Molti suoi testi sono stati tradotti in francese, inglese, spagnolo e russo.

Apprezzato autore di racconti (che ha pubblicato su riviste e giornali), ha fondato e diretto il Periodico d’arte e cultura “Comunità Nuova”; ha realizzato diversi servizi e rubriche culturali nei programmi nazionali e regionali della Rai e della Televisione Italiana, ha collaborato a diverse testate giornalistiche (quotidiani, riviste culturali, periodici, italiani e stranieri). I suoi testi figurano in numerose antologie.

Ha ottenuto prestigiosi Riconoscimenti e Premi in Italia e all’Estero. Si segnalano, in particolare: il conferimento del Diploma in “Literature” della Columbian Academy di Saint Luis Missouri (1952), l’Onorificenza di Cavaliere conferitagli dal Presidente della Repubblica Italiana (1975); la presentazione di suoi testi poetici in “Scaffale del TG 1, dalla sua silloge “Amòria” (1986); l’assegnazione del 1° Premio “Poeti d’Italia” (1987) per la poesia inedita “Cosa mai”, al concorso indetto dal Settimanale “Specchio” della Stampa di Milano, nel quale è stato riportato un ampio commento critico firmato da Maurizio Cucchi; l’attribuzione del 1° Premio Internazionale di Poesia “Città di Marineo” (1994). Per il Teatro di Poesia, nel 1988 ha pubblicato l’atto unico “Se tende ad infinire” (in “Mizar”…) che, il 4 ottobre 1991, è stato messo in scena da Gianna Giachetti e Aurelio Pierucci dello Stabile della Toscana e da Gaetano Balistreri del Teatro Libero di Palermo diretto da Beno Mazzone.
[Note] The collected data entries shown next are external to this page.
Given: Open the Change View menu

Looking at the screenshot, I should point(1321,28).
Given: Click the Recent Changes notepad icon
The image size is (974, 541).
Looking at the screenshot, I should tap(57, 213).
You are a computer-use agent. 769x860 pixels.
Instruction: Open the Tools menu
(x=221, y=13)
Dirige le Collane “Poeti alla Torre”, “Codici d’arte” e “Narratori d’oggi”, e il Periodico d’Arte e Cultura “Comunità Nuova” da lui fondato. Ha curato le Antologie “Confetto rosso” e “Teresa di Lisieux”. Ha collaborato e collabora a Riviste letterarie e d’arte. Nel 1993 è stato incluso nella “Storia della letteratura italiana-Il Secondo Novecento” della Bastogi; nel “Nuovissimo Dizionario di Autori scelti” edito nel 1998 da Cronache Italiane (Salerno) e, nel 2001, nel Catalogo della Casa editrice “Prova d’Autore” di Catania “Volti e pagine di Sicilia”-Scrittori siciliani dell’Otto e Novecento”.
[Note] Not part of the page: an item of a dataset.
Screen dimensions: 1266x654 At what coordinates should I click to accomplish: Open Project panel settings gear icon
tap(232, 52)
Fra coloro che si sono occupati con particolare interesse della sua poesia: Giorgio Barberi Squarotti, Vincenzo Consolo, Maurizio Cucchi, Dominique Fernandez Dante Maffia, Mario Luzi, Walter Mauro, Paolo Ruffilli, Ferruccio Ulivi, Turi Vasile, Vittorio Vettori.

Sentite condoglianze alla famiglia dalla redazione di Filo Diretto.